* [YOUR INSTRUCTIONS] List every line from the items below that contains the word "screenshot", reproducing each line in full.

* [GIVEN RECORDS]
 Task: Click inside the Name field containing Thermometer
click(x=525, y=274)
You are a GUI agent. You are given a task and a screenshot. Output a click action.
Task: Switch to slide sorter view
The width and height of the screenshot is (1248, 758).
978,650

* [WRITTEN ANSWER]
You are a GUI agent. You are given a task and a screenshot. Output a click action.
The width and height of the screenshot is (1248, 758).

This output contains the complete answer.